At the community level, with respect to studies of succession, this contextual interaction is at the foundation for a proposed predictive theory of competition and succession (Tilman 1990). "A given plant species may have different constraints in different habitats, and different species living in the same environment may be limited by different factors" (Tilman 1990, 1977). The interaction of these varying constraints and factors are critical determinants of the success of species over successional time. For example, the nutrient:light ratio hypothesis suggests that succession is controlled by variations in this ratio and the differential ability of species to respond to these variations (Tilman 1993). Typically these multifactor responses exhibit strong contextual interactions which are interpreted, for example, as "different constraints in different habitats" (Tilman 1990).

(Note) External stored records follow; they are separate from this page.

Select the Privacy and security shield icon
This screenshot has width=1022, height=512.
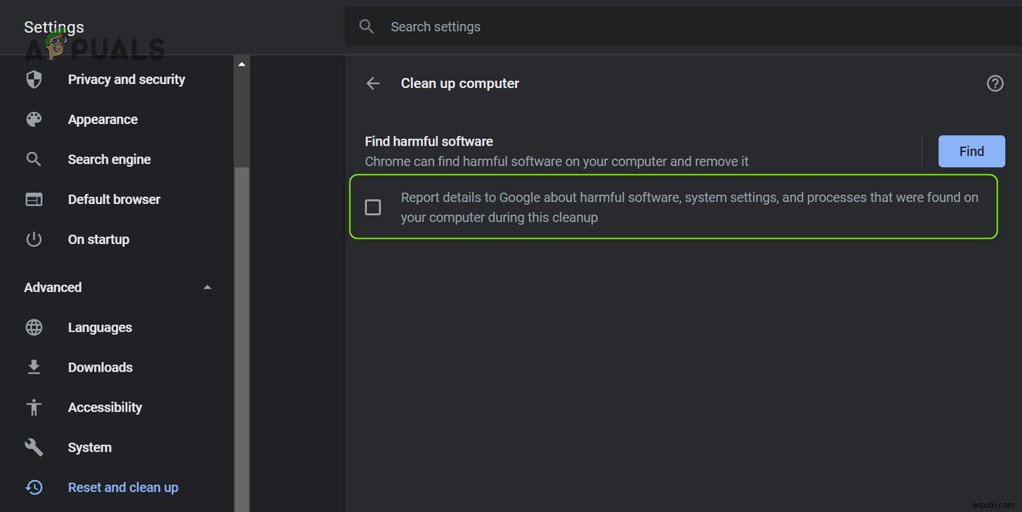pos(34,79)
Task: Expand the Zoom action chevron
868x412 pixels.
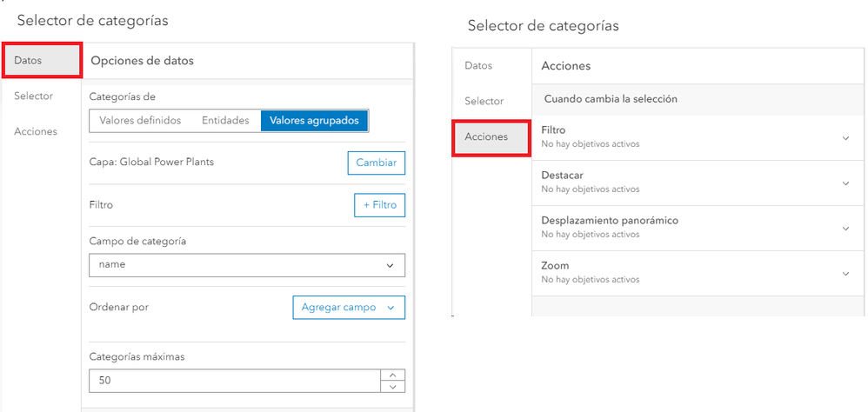Action: [x=845, y=273]
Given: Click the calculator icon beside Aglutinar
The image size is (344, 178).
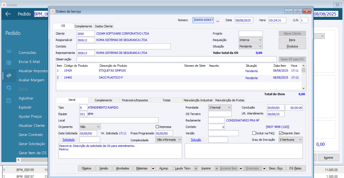Looking at the screenshot, I should tap(9, 101).
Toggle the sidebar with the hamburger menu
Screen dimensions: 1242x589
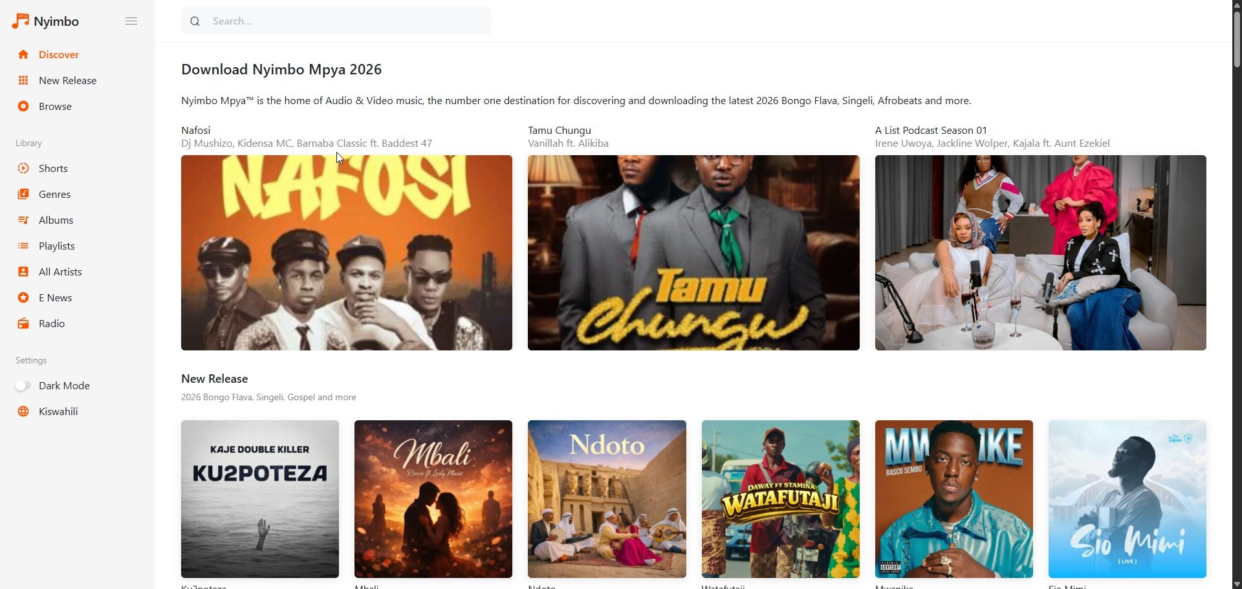tap(131, 21)
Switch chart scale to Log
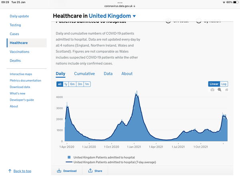This screenshot has height=180, width=240. coord(224,84)
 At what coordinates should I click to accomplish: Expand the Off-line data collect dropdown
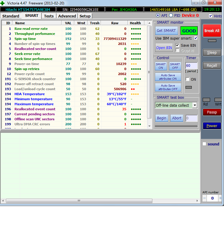pos(195,105)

If contextual interaction is important at the organism, population, and community levels, what is its role at the ecosystem level? What kind of experimental designs will permit this type of interaction to be quantified and how do we interpret and find ecological meaning for the phenomenon? Chapin et al. (1996) proposed a framework in which ecosystems are characterized by the four interactive controls of 1) local climate, 2) soil resource supply, 3) major functional groups of organisms, and 4) disturbance regime. Their model clearly recognizes the "interactive" nature of these factors, and they and others (DeAngelis and Post 1991) suggest that contextual interactions within and among interactive controls generate feedbacks (e.g., mutualisms) that are key to providing ecosystem resistance and resilience to natural and anthropogenic modification of the four factors controlling ecosystem structure and function. Thus, their theoretical perspective suggests that contextual interactions at the ecosystem level are fundamental to understanding how nature works to create stable or meta-stable conditions. Empirical, comparative studies of ecosystem biomass and net primary production at different sites suggest that strong/large contextual interactions exist between species and site fertility (e.g., Binkley 1983).
Because field sites cannot be chosen with all other factors being constant and true replication does not exist, the statistical analysis of contextual interaction can not be conducted/pursued in these types of studies. Thus we chose to use artificially created mesocosm ecosystems.